Build a Hadoop2.7.2 cluster under CentOS7.2

Source: Internet
Author: User

Build a Hadoop2.7.2 cluster under CentOS7.2

Build a cluster of Hadoop2.7.2 under CentOS7.2

1. Basic Environment:
Operating System:
Centos 7.2.1511
Three virtual machines:
192.168.163.20.master
192.168.163.225 node1
192.168.163.226 node2
Software Package
Hadoop-2.7.2.tar.gz
Jdk-7u79-linux-x64.tar.gz

2. Configure the system environment
Configure ntp Time Synchronization
Reference

Modify hostname
192.168.163.small Host:
Echo "master">/etc/hostname

Host 192.168.163.225:
Echo "node1">/etc/hostname

Host 192.168.163.226:
Echo "node2">/etc/hostname

Modify the hosts file on the master
Echo "192.168.163.20.master">/etc/hosts
Echo "192.168.163.225 node1">/etc/hosts
Echo "192.168.163.225 node2">/etc/hosts

Synchronize to the host on node1 and node2
Scp/etc/hosts node1:/etc/
Scp/etc/hosts node2:/etc/

Ping each other on each host to test whether it can be connected through the host.
Ping master
Ping node1
Ping node2

Disable firewall on master, node1, and node2
Systemctl stop firewalld
Systemctl disable firewalld


3. Configure the hadoop Environment
Install jdk on master, node1, and node2
Rpm-qa | grep openjdk # Check openjdk. If yes, delete it.

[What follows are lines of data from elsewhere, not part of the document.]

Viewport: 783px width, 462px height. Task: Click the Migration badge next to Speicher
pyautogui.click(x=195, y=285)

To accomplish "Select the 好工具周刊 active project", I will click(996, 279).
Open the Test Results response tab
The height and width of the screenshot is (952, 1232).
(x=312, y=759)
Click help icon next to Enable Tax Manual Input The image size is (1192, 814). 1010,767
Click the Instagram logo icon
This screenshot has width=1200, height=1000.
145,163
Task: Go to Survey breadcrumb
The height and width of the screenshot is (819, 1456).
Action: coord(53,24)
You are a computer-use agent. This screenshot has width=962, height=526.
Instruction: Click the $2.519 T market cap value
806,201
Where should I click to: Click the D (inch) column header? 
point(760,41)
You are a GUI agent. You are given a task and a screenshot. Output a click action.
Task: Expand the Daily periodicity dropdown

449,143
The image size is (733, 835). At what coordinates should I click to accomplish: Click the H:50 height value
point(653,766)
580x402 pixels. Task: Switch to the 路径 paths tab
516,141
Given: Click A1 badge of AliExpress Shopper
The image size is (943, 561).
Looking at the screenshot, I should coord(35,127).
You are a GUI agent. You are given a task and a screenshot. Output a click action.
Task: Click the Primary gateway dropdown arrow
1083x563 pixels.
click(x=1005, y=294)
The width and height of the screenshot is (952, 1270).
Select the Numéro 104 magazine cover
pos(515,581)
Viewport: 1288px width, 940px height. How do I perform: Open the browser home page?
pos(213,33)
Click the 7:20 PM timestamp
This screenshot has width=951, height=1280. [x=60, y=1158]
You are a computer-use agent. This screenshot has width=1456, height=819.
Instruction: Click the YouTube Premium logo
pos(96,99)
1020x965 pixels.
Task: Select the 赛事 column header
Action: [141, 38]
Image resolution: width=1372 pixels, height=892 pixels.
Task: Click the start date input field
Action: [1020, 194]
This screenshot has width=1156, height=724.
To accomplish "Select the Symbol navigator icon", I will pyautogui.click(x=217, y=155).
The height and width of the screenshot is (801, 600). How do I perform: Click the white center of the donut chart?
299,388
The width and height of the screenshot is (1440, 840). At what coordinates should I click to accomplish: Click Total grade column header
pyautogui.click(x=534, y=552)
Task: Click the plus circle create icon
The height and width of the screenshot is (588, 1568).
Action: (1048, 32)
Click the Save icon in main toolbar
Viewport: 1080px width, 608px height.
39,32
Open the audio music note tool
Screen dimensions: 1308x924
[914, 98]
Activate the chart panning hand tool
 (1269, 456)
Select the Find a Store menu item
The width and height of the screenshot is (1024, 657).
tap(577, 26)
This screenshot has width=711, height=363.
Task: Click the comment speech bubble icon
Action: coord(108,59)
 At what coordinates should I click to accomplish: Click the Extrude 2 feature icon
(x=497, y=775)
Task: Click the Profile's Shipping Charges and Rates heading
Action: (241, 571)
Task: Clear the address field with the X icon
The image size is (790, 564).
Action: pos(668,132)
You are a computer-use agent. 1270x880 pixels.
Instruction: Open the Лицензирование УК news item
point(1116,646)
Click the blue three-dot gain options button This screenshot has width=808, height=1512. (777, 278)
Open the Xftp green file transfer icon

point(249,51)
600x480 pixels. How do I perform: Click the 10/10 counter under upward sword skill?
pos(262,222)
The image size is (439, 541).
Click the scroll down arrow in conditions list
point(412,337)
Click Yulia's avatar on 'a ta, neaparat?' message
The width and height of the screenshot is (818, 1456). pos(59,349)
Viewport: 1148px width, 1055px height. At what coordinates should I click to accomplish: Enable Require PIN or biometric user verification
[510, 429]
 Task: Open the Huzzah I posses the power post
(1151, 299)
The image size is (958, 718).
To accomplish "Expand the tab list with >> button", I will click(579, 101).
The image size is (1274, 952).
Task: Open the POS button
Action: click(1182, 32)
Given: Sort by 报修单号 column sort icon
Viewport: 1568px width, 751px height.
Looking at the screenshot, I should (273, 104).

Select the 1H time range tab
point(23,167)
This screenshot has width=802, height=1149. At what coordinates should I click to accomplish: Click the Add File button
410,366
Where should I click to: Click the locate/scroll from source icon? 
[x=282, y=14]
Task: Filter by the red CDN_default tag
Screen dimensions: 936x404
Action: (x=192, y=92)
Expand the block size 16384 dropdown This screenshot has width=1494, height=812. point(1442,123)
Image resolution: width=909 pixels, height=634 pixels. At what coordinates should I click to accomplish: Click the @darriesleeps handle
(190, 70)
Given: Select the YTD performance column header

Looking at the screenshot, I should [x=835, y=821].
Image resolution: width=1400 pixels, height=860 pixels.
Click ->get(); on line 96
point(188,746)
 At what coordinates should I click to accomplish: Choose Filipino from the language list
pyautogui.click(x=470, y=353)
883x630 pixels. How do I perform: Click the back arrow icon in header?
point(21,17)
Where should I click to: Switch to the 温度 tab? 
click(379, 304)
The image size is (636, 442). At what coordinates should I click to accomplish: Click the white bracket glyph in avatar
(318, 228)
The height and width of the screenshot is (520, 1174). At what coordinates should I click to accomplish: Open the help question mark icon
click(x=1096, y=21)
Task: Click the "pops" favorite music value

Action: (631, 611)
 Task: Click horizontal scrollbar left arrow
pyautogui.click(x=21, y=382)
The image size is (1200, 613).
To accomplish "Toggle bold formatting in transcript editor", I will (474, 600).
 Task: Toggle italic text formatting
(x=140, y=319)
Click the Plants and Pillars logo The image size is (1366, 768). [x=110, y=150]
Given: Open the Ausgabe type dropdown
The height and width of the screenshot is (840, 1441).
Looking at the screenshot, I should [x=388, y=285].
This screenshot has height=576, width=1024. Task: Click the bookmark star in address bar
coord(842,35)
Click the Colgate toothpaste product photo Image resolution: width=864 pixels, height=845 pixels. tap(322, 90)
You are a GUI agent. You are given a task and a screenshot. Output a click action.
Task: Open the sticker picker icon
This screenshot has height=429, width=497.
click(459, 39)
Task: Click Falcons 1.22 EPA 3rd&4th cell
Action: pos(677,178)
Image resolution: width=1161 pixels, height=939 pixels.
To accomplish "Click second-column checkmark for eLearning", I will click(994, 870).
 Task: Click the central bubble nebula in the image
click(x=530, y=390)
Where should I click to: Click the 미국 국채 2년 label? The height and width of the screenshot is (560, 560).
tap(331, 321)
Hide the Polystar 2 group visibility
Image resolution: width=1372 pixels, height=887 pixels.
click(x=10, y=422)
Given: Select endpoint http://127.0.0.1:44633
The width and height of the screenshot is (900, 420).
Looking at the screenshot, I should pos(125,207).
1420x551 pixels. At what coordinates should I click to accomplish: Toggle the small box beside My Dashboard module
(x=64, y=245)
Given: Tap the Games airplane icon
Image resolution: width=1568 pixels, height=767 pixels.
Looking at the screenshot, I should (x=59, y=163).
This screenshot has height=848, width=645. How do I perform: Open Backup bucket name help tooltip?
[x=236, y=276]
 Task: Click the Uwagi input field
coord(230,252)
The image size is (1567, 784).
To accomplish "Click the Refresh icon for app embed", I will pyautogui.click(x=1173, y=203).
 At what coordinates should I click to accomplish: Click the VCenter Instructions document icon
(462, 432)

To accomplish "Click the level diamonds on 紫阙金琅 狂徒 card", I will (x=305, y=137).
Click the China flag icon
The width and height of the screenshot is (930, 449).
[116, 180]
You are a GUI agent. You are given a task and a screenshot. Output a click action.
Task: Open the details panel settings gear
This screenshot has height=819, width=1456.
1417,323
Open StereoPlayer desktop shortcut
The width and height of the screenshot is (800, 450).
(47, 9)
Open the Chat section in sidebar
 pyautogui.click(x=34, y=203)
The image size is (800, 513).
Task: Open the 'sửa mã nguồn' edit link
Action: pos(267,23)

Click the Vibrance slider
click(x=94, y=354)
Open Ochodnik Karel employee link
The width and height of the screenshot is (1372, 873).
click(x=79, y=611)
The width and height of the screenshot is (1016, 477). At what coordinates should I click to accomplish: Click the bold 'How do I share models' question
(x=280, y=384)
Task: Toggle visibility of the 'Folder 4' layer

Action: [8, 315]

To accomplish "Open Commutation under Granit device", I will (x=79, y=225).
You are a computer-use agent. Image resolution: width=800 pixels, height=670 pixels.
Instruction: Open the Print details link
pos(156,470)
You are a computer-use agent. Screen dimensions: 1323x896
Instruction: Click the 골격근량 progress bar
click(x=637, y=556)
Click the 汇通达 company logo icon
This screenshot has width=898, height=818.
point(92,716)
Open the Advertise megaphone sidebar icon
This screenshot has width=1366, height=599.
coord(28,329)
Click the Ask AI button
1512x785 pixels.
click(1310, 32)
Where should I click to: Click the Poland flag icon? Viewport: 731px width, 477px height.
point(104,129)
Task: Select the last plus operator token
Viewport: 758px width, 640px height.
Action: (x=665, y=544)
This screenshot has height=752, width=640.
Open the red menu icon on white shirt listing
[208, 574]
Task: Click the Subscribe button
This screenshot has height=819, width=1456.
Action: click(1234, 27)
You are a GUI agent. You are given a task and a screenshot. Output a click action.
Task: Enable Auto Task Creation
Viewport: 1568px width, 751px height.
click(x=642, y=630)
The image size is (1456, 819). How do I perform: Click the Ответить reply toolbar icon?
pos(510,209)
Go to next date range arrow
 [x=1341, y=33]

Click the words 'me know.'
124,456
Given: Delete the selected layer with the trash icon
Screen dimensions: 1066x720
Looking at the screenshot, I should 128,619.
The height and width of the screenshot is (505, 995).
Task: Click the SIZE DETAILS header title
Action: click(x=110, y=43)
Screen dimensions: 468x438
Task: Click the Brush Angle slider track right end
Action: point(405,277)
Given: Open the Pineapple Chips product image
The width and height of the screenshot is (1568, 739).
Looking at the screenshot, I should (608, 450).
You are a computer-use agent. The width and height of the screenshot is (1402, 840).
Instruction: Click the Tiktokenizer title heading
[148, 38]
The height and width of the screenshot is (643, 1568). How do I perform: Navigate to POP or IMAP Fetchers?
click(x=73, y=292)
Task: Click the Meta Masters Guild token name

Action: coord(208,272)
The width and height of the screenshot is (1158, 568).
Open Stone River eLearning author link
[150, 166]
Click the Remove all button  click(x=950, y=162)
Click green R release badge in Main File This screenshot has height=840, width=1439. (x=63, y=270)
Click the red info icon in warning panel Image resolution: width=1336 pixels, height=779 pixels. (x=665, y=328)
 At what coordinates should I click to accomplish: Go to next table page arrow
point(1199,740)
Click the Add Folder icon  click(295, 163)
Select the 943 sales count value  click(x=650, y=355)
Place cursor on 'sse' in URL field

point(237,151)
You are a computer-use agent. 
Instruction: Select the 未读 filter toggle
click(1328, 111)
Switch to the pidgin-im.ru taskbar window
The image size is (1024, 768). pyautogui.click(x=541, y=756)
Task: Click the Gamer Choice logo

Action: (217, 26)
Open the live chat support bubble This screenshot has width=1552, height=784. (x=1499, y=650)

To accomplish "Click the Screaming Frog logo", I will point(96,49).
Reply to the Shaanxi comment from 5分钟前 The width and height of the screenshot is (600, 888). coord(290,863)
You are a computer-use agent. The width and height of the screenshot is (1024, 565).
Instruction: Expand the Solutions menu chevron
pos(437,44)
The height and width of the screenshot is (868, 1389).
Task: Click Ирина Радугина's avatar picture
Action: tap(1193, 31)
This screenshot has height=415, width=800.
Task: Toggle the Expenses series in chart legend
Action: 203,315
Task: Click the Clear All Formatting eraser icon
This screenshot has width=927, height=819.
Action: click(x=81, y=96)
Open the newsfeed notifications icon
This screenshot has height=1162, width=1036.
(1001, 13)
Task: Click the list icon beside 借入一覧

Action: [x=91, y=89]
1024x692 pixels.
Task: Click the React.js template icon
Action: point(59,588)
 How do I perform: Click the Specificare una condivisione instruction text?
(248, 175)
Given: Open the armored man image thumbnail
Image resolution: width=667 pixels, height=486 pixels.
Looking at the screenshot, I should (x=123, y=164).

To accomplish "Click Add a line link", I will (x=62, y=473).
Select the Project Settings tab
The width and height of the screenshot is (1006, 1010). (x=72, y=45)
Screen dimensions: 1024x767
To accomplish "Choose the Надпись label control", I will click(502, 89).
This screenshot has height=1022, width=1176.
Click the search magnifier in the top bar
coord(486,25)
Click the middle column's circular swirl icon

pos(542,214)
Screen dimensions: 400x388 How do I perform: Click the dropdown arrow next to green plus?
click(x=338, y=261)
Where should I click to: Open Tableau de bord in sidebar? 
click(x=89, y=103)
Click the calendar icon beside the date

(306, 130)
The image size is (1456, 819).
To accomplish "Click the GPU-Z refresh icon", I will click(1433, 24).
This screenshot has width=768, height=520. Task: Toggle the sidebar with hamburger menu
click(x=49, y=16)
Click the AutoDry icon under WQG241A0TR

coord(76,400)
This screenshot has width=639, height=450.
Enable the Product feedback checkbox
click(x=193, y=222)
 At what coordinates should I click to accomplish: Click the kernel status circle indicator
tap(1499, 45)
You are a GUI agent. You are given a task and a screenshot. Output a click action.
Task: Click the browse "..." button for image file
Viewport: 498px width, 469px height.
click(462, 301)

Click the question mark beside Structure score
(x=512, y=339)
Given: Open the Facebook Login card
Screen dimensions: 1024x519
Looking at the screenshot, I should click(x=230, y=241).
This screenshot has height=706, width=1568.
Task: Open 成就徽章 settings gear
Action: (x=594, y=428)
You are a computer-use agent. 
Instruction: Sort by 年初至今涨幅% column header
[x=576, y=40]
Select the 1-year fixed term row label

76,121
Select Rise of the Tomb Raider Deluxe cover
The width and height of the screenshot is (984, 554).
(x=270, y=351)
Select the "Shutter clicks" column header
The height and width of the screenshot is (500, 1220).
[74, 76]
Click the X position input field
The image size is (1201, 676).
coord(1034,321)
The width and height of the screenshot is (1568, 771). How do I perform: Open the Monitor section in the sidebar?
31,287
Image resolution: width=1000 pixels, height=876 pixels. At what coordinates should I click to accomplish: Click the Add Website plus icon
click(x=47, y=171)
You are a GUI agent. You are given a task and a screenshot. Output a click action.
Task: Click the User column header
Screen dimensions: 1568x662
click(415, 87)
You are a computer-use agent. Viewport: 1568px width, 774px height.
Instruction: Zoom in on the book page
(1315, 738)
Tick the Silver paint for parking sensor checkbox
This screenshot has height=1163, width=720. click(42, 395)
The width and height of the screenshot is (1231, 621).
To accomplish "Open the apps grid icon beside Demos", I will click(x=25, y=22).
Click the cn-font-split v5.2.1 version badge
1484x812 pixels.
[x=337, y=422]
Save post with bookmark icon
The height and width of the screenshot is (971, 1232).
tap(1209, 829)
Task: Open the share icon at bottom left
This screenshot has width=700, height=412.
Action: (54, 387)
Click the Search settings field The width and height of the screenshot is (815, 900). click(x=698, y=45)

Yum remove *-openjdk-* #### Delete openjdk #####


Install sunjdk

### Yum install glibc. i686 (32-bit system installation package requires installation)
Tar-zxvf jdk-7u79-linux-x64.tar.gz
Mv./jdk1.7.0 _ 79/usr/

Create hadoop users on master, node1, and node2

Useradd hadoop # Add a hadoop user. The user group, home directory, and terminal are used by default.
Passwd hadoop # Change Password
We recommend that you add hadoop users to sudo permission management in the learning stage. The simple method is as follows:
1. Execute the mongodo command
2. Add after root ALL = (ALL) ALL
Hadoop ALL = (ALL) ALL
Master, node1, and node2 access hadoop users:
Su-hadoop


There is no key connection on master, node1, and node2:
Hadoop users on the master node use the rsa algorithm to generate asymmetric key pairs:
Ssh-keygen-t rsa
Cd/home/hadoop/. ssh/
Cp id_rsa.pub authorized_keys
Chmod go-wx authorized_keys

Copy the Public Key authorized_keys on the master to the hadoop user on node1 and node2.
Scp authorized_keys node1:/home/hadoop/. ssh/
Scp authorized_keys node2:/home/hadoop/. ssh/

Run the following command to test
Ssh node1
Ssh node2
For the convenience of node1, hadoop users in node2 can log on to the master at the same time. All users in our cluster share a key.
Scp ~ /. Ssh/id_rsa node1:/home/hadoop/. ssh/
Scp ~ /. Ssh/id_rsa node2:/home/hadoop/. ssh/


Modify environment variables on master, node1, and node2
Vi/etc/profile
JAVA_HOME =/usr/jdk1.7.0 _ 79
HADOOP_HOME =/usr/local/hadoop
Export PATH = $ JAVA_HOME/bin: $ HADOOP_HOME/sbin: $ HADOOP_HOME/bin: $ PATH
Su-hadoop # re-read environment variables

Create related directories on master, node1, and node2
Sudo mkdir-p/usr/local/hadoop
Sudo chown-R hadoop: hadoop/usr/local/hadoop
Sudo mkdir-p/data/hadoop/# create a hadoop data directory structure
Sudo chown-R hadoop: hadoop/data/hadoop/
Mkdir-p/data/hadoop/tmp/# create tmp
Mkdir-p/data/hadoop/hdfs/# create hdfs
Mkdir-p/data/hadoop/hdfs/data # create a datanode directory
Mkdir-p/data/hadoop/hdfs/name # create the namenode directory
Mkdir-p/data/hadoop/hdfs/namesecondary

Install hadoop
Wget http://mirror.bit.edu.cn/apache/hadoop/common/hadoop-2.7.2/hadoop-2.7.2.tar.gz
Tar-zxvf hadoop-2.7.2.tar.gz
Music hadoop-2.7.2/usr/local/hadoop
Chown-R hadoop: hadoop/usr/local/hadoop/

4. modify the configuration file
For more information about the variables in the configuration file, see the official website:
Http://hadoop.apache.org/docs/r2.7.2/hadoop-project-dist/
Cd $ HADOOP_HOME/etc/hadoop

4.1 vi hadoop-env.sh
Export HADOOP_HEAPSIZE = 128 # The default value is 1000 MB. Here we change it to 128 MB.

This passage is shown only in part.